SOURCE DATA Start Marker

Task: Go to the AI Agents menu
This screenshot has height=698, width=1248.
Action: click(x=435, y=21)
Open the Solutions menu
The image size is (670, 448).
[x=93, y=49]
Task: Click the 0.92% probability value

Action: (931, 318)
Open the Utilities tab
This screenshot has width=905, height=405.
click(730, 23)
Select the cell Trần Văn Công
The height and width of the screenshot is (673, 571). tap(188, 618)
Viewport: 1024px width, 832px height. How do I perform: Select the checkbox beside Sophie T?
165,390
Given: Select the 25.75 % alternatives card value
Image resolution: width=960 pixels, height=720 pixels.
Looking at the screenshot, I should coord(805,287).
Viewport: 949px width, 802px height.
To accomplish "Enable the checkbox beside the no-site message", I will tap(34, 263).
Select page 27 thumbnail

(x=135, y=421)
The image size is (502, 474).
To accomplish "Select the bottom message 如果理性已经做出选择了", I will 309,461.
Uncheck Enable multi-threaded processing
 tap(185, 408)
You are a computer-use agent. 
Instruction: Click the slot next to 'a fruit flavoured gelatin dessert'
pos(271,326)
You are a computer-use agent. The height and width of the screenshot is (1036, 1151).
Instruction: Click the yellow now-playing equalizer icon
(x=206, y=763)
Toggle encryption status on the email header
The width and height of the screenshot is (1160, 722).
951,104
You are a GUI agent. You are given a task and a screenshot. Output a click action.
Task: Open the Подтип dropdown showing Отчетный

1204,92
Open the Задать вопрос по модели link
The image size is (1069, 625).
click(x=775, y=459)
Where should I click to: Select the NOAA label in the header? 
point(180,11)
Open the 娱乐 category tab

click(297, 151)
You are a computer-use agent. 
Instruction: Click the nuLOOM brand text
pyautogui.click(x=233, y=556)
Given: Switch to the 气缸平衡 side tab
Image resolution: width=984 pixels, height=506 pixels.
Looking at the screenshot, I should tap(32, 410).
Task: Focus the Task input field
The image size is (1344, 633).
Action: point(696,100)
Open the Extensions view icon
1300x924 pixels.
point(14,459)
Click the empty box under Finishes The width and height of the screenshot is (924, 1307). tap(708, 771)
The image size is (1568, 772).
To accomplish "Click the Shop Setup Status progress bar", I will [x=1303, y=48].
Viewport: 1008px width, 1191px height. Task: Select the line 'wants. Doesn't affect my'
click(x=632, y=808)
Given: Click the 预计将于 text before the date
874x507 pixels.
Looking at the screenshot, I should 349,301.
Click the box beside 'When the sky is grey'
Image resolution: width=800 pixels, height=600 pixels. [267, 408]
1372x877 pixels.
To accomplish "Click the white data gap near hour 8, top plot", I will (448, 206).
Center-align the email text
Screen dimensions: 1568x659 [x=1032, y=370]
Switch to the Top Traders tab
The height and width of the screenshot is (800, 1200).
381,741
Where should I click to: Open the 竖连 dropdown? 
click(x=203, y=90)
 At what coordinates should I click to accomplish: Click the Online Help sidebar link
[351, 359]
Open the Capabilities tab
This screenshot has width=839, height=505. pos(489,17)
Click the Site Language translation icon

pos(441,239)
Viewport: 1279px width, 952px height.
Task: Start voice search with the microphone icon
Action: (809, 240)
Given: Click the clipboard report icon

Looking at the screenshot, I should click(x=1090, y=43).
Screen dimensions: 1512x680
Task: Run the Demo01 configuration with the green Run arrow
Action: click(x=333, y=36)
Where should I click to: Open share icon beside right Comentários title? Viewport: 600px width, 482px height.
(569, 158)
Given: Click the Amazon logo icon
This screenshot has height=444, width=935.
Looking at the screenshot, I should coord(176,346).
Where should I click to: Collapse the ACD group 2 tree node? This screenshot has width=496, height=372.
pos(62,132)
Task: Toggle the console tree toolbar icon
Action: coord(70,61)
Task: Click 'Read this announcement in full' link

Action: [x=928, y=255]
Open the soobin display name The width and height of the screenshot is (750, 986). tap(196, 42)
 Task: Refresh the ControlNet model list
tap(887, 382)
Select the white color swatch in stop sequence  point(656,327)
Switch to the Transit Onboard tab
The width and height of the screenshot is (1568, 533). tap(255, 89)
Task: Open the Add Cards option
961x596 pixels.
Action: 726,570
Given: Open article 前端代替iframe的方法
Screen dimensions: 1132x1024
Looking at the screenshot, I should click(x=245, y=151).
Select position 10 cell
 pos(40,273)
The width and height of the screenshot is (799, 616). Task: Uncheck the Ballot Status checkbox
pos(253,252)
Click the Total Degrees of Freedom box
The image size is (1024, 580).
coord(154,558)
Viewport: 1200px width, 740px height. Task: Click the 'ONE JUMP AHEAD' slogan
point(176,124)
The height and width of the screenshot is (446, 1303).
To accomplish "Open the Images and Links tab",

SOURCE DATA End Marker

Repeat the data word for word. Leave nothing out.

Task: Go to the AI Agents menu
This screenshot has height=698, width=1248.
Action: click(x=435, y=21)
Open the Solutions menu
The image size is (670, 448).
[x=93, y=49]
Task: Click the 0.92% probability value

Action: (931, 318)
Open the Utilities tab
This screenshot has width=905, height=405.
click(730, 23)
Select the cell Trần Văn Công
The height and width of the screenshot is (673, 571). tap(188, 618)
Viewport: 1024px width, 832px height. How do I perform: Select the checkbox beside Sophie T?
165,390
Given: Select the 25.75 % alternatives card value
Image resolution: width=960 pixels, height=720 pixels.
Looking at the screenshot, I should coord(805,287).
Viewport: 949px width, 802px height.
To accomplish "Enable the checkbox beside the no-site message", I will tap(34, 263).
Select page 27 thumbnail

(x=135, y=421)
The image size is (502, 474).
To accomplish "Select the bottom message 如果理性已经做出选择了", I will 309,461.
Uncheck Enable multi-threaded processing
 tap(185, 408)
You are a computer-use agent. 
Instruction: Click the slot next to 'a fruit flavoured gelatin dessert'
pos(271,326)
You are a computer-use agent. The height and width of the screenshot is (1036, 1151).
Instruction: Click the yellow now-playing equalizer icon
(x=206, y=763)
Toggle encryption status on the email header
The width and height of the screenshot is (1160, 722).
951,104
You are a GUI agent. You are given a task and a screenshot. Output a click action.
Task: Open the Подтип dropdown showing Отчетный

1204,92
Open the Задать вопрос по модели link
The image size is (1069, 625).
click(x=775, y=459)
Where should I click to: Select the NOAA label in the header? 
point(180,11)
Open the 娱乐 category tab

click(297, 151)
You are a computer-use agent. 
Instruction: Click the nuLOOM brand text
pyautogui.click(x=233, y=556)
Given: Switch to the 气缸平衡 side tab
Image resolution: width=984 pixels, height=506 pixels.
Looking at the screenshot, I should tap(32, 410).
Task: Focus the Task input field
The image size is (1344, 633).
Action: point(696,100)
Open the Extensions view icon
1300x924 pixels.
point(14,459)
Click the empty box under Finishes The width and height of the screenshot is (924, 1307). tap(708, 771)
The image size is (1568, 772).
To accomplish "Click the Shop Setup Status progress bar", I will [x=1303, y=48].
Viewport: 1008px width, 1191px height. Task: Select the line 'wants. Doesn't affect my'
click(x=632, y=808)
Given: Click the 预计将于 text before the date
874x507 pixels.
Looking at the screenshot, I should 349,301.
Click the box beside 'When the sky is grey'
Image resolution: width=800 pixels, height=600 pixels. [267, 408]
1372x877 pixels.
To accomplish "Click the white data gap near hour 8, top plot", I will (448, 206).
Center-align the email text
Screen dimensions: 1568x659 [x=1032, y=370]
Switch to the Top Traders tab
The height and width of the screenshot is (800, 1200).
381,741
Where should I click to: Open the 竖连 dropdown? 
click(x=203, y=90)
 At what coordinates should I click to accomplish: Click the Online Help sidebar link
[351, 359]
Open the Capabilities tab
This screenshot has width=839, height=505. pos(489,17)
Click the Site Language translation icon

pos(441,239)
Viewport: 1279px width, 952px height.
Task: Start voice search with the microphone icon
Action: (809, 240)
Given: Click the clipboard report icon

Looking at the screenshot, I should click(x=1090, y=43).
Screen dimensions: 1512x680
Task: Run the Demo01 configuration with the green Run arrow
Action: click(x=333, y=36)
Where should I click to: Open share icon beside right Comentários title? Viewport: 600px width, 482px height.
(569, 158)
Given: Click the Amazon logo icon
This screenshot has height=444, width=935.
Looking at the screenshot, I should coord(176,346).
Where should I click to: Collapse the ACD group 2 tree node? This screenshot has width=496, height=372.
pos(62,132)
Task: Toggle the console tree toolbar icon
Action: coord(70,61)
Task: Click 'Read this announcement in full' link

Action: [x=928, y=255]
Open the soobin display name The width and height of the screenshot is (750, 986). tap(196, 42)
 Task: Refresh the ControlNet model list
tap(887, 382)
Select the white color swatch in stop sequence  point(656,327)
Switch to the Transit Onboard tab
The width and height of the screenshot is (1568, 533). tap(255, 89)
Task: Open the Add Cards option
961x596 pixels.
Action: 726,570
Given: Open article 前端代替iframe的方法
Screen dimensions: 1132x1024
Looking at the screenshot, I should click(x=245, y=151).
Select position 10 cell
 pos(40,273)
The width and height of the screenshot is (799, 616). Task: Uncheck the Ballot Status checkbox
pos(253,252)
Click the Total Degrees of Freedom box
The image size is (1024, 580).
coord(154,558)
Viewport: 1200px width, 740px height. Task: Click the 'ONE JUMP AHEAD' slogan
point(176,124)
The height and width of the screenshot is (446, 1303).
To accomplish "Open the Images and Links tab",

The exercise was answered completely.